The system has two complex poles and one regular one:
Pole Damping Frequency Time Constant
(rad/seconds) (seconds)
-1.68e-02 + 4.07e-01i 4.13e-02 4.07e-01 5.94e+01
-1.68e-02 - 4.07e-01i 4.13e-02 4.07e-01 5.94e+01
-4.32e-02 + 3.47e+00i 1.25e-02 3.47e+00 2.31e+01
-4.32e-02 - 3.47e+00i 1.25e-02 3.47e+00 2.31e+01
-1.00e+03 1.00e+00 1.00e+03 1.00e-03
The highest one is at 1krad, and could be eliminated, you could also get rid of the lowest two:
%I see three time constants
tfmotor = tf([0.0001 10],[0.005 5 0.6616 61.1 2.11 10])
damp(tfmotor)
%find all basic transfer functions
[r,p,k] = residue([0.0001 10]*2000,2000*[0.005 5 0.6616 61.1 2.11 10]);
%eliminate highest frequency time constants
[b,a] = residue(r(2:5),p(2:5),k);
tfmotorReduced = tf(b,a)
damp(tfmotorReduced)
[b,a] = residue(r(4:5),p(4:5),k);
tfmotorReduced2 = tf(b,a)
damp(tfmotorReduced2)
%use impulse to show all frequencies (hit it with a dirac delta function, to make all frequencies ring.
figure;impulse(tfmotor,'b'),hold on,impulse(tfmotorReduced,'r'),impulse(tfmotorReduced2,'g')
legend('5-pole system','High frequency pole gone','Only lowest freq pole')
%better way to simulate, you can use chrip, step or any function for input
t = 0:0.001:10;
y =lsim(tfmotor,chirp(t,100,10,1),t);
figure;bode(tfmotor,'b'),hold on,bode(tfmotorReduced,'r'),bode(tfmotorReduced2,'g')
legend('5-pole system','High frequency pole gone','Only lowest freq pole')
Edit
The first pole is at 0.4rad (shown in black)
The second pole is at 3.4rad (shown in yellow)
The third pole is at 1krad (shown in red)
If you are only concerned about building a controller (a 2nd order controller) the main pole at 0.4 rad you would be able to control the biggest amplitudes, but it would have some vibration at 3.4krad because the controller wouldn't be able to respond.

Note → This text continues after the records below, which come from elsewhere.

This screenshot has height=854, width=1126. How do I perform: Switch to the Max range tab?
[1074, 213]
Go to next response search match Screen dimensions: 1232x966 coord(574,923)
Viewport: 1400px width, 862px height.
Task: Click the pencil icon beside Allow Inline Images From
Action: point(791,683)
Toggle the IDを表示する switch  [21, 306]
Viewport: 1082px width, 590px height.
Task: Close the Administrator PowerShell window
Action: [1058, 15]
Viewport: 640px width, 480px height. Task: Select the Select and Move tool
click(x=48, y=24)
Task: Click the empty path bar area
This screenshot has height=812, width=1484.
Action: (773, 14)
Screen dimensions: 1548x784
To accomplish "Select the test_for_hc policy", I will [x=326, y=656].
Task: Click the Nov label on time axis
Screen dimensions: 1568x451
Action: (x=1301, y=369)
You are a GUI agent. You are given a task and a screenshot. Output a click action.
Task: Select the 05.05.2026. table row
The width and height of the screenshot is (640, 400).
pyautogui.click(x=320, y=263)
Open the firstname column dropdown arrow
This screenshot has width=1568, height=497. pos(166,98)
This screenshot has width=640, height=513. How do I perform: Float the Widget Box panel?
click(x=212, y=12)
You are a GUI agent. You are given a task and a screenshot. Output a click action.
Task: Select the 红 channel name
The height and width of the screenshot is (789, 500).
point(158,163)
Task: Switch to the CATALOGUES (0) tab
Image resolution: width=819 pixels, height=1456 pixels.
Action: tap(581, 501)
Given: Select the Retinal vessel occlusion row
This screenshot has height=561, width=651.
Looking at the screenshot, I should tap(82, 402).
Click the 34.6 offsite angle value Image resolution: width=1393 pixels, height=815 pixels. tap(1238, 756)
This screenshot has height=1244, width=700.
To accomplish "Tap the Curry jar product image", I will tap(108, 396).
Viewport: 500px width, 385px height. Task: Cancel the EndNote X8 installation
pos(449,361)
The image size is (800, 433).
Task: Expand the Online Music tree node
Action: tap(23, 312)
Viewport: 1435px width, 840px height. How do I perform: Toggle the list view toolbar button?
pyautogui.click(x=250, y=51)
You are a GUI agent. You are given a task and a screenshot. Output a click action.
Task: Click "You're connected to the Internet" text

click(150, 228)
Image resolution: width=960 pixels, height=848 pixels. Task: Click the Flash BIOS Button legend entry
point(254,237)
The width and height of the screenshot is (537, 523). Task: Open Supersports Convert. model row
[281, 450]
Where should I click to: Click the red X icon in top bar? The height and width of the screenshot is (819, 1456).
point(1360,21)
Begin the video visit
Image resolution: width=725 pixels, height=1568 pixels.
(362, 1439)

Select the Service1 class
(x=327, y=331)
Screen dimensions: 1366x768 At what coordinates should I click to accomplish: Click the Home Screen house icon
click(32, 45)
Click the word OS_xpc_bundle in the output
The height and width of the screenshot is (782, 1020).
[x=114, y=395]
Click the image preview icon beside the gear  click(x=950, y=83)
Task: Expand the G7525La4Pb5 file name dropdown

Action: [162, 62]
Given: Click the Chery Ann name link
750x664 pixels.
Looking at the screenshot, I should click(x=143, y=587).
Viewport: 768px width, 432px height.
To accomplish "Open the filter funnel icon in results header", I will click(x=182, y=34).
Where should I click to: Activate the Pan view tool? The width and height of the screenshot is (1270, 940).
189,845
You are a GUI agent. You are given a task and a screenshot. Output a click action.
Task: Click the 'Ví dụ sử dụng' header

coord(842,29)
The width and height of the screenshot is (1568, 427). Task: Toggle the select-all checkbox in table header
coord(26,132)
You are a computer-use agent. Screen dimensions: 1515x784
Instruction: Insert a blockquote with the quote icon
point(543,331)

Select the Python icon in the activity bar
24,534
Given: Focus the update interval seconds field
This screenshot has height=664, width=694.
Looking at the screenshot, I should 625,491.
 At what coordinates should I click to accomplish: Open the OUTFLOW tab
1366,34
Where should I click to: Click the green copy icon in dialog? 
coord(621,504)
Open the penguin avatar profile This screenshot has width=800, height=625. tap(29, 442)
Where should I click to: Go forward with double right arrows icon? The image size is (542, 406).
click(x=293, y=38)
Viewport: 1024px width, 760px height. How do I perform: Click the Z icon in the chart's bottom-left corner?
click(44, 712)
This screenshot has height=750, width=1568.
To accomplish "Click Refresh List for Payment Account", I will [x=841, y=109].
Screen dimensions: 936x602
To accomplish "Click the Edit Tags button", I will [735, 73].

A 4th order controller could take out the frequencies at 3.4rad. Right now the pole at 1krad is negligible (very low in amplitude) and you wouldn't need to worry about it for a controller
Remember that for a 24bit 5V ADC -130dB would be near the nV level, so unless you need that kind of accuracy, after -100db it probably doesn't matter because you won't even be able to build a controller to control that level of accuracy in the presence of noise. (you would also need a precison DAC) The other caveat is if you built this with analog electronics for the controller, you'll still have noise after -100dB. Building controllers in the presence of noise is a topic for another day.
Best Answer
Ah HA!. You used a Matlab nonlinear function block, but you're misunderstanding the system equation. The function \$\dot{\vec x} = f(\vec x, u)\$ is coughing up the derivative of \$\vec x\$, not \$\vec x\$ itself. You need to have a function block that just finds \$\dot{\vec x}\$ from \$\vec x\$ and \$u\$, then feeds it to an integrator (Simulink should be able to integrate a vector just fine) and feeds the \$\vec x\$ back to the block, and extracts \$y\$ from it.
Here's a block diagram of what you want to achieve (sorry for the crappy picture). I can't remember my Simulink well enough to say exactly how to do it -- I suspect you can make a multi-input, multi-output block, but if you can't you can make a concatinated input vector with x and u, and concatenate y and x-dot in the output, and use muxing and demuxing to get the data in and out.